WRITTEN REQUEST: Could you reproduce the entries as a numbered list, starting at the line that contains "You are a GUI" and ending at the end of the entries, with both ends included? Skip blank lines and leave the pictures out.

— START OF DATASET CONTENT —

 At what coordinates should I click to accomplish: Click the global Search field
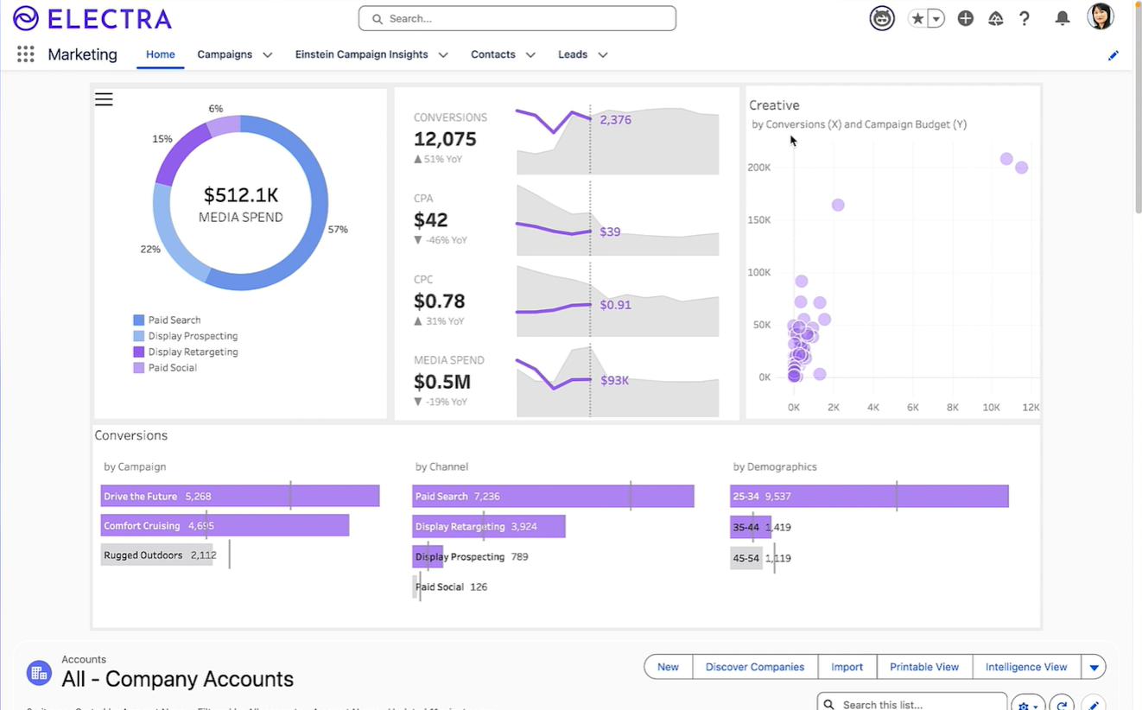coord(517,18)
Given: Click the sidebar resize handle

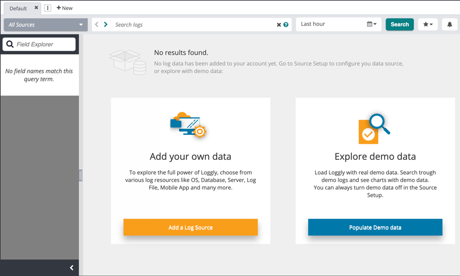Looking at the screenshot, I should [x=80, y=175].
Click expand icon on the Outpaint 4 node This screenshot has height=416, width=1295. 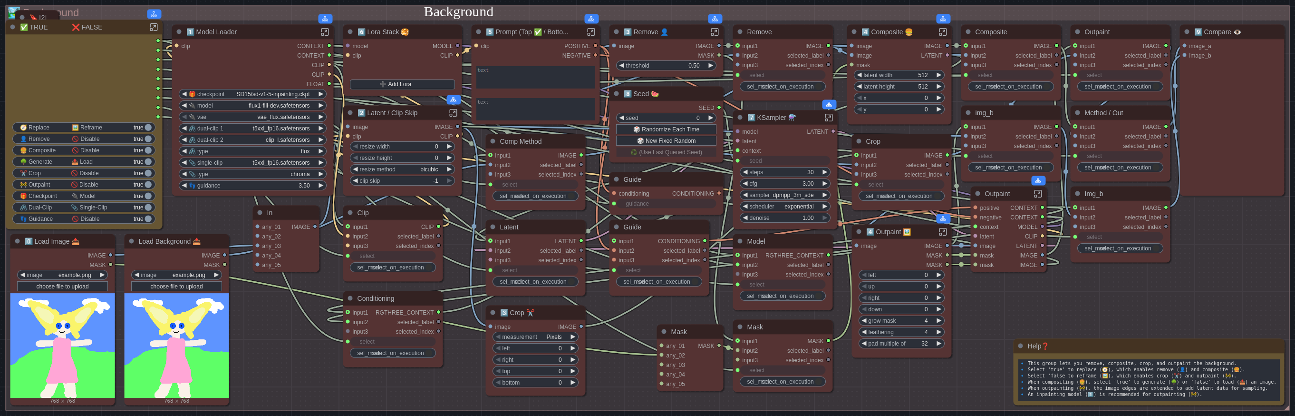943,232
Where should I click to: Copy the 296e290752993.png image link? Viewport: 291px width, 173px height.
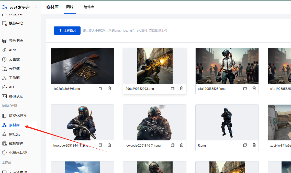[x=173, y=89]
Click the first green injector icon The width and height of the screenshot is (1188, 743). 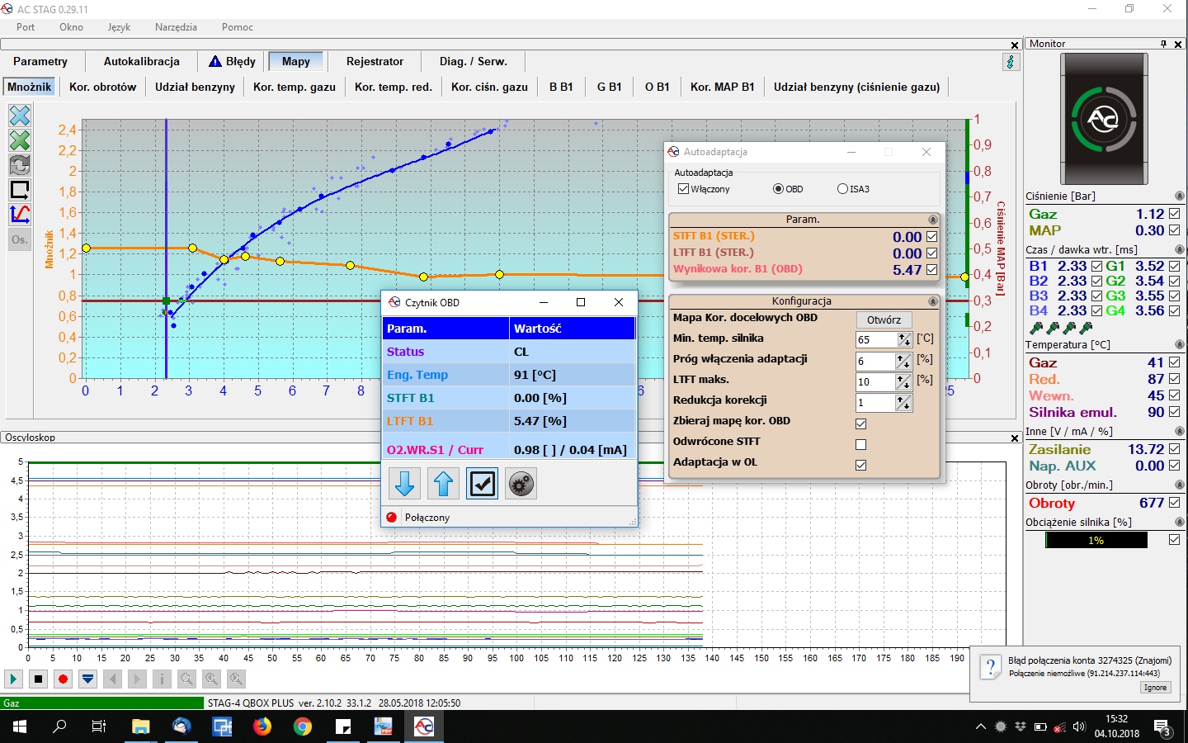(1036, 328)

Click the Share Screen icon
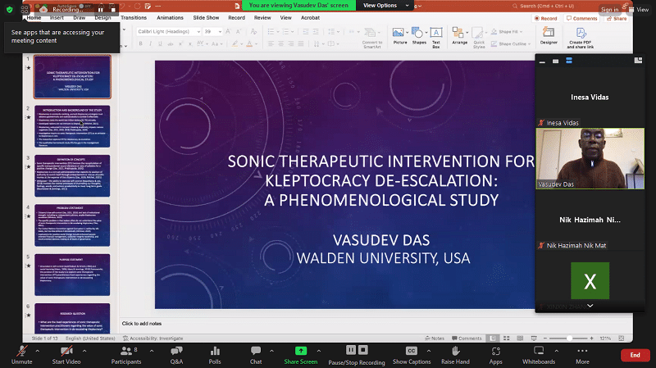pos(301,350)
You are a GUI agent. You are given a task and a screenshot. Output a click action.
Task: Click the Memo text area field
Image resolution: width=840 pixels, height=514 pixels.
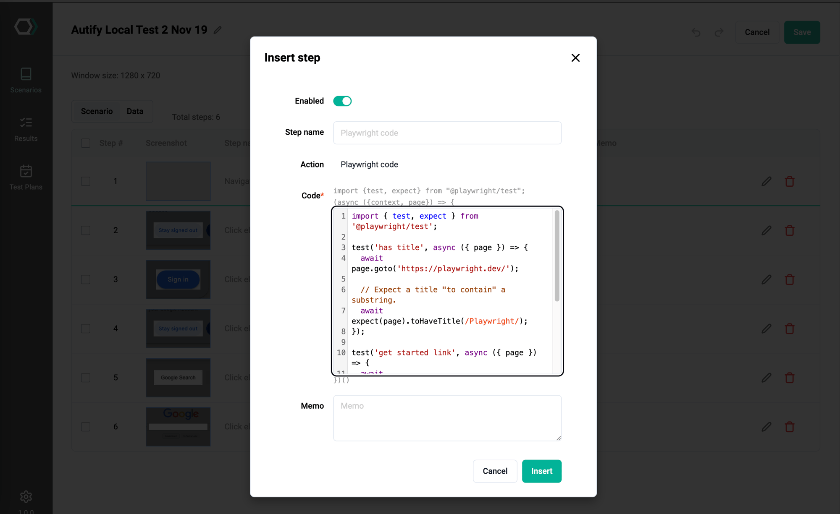tap(447, 417)
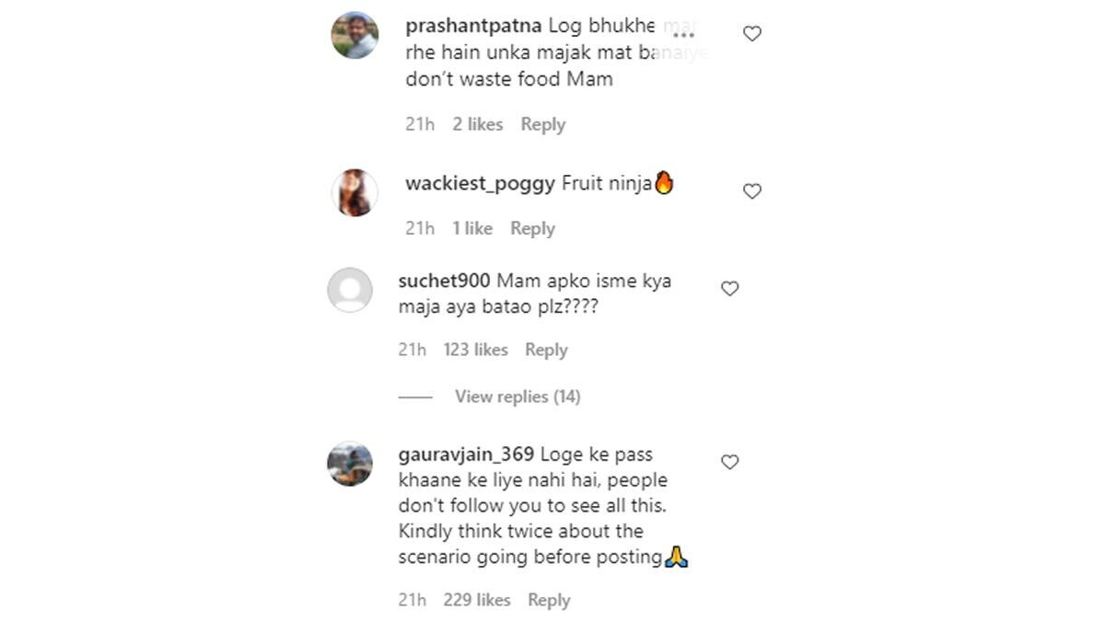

— END OF DATASET CONTENT —

RESPONSE TO THE EXERCISE:
1. You are a GUI agent. You are given a task and a screenshot. Output a click action.
2. Task: Click the Memo text area field
3. Image resolution: width=840 pixels, height=514 pixels.
4. tap(447, 417)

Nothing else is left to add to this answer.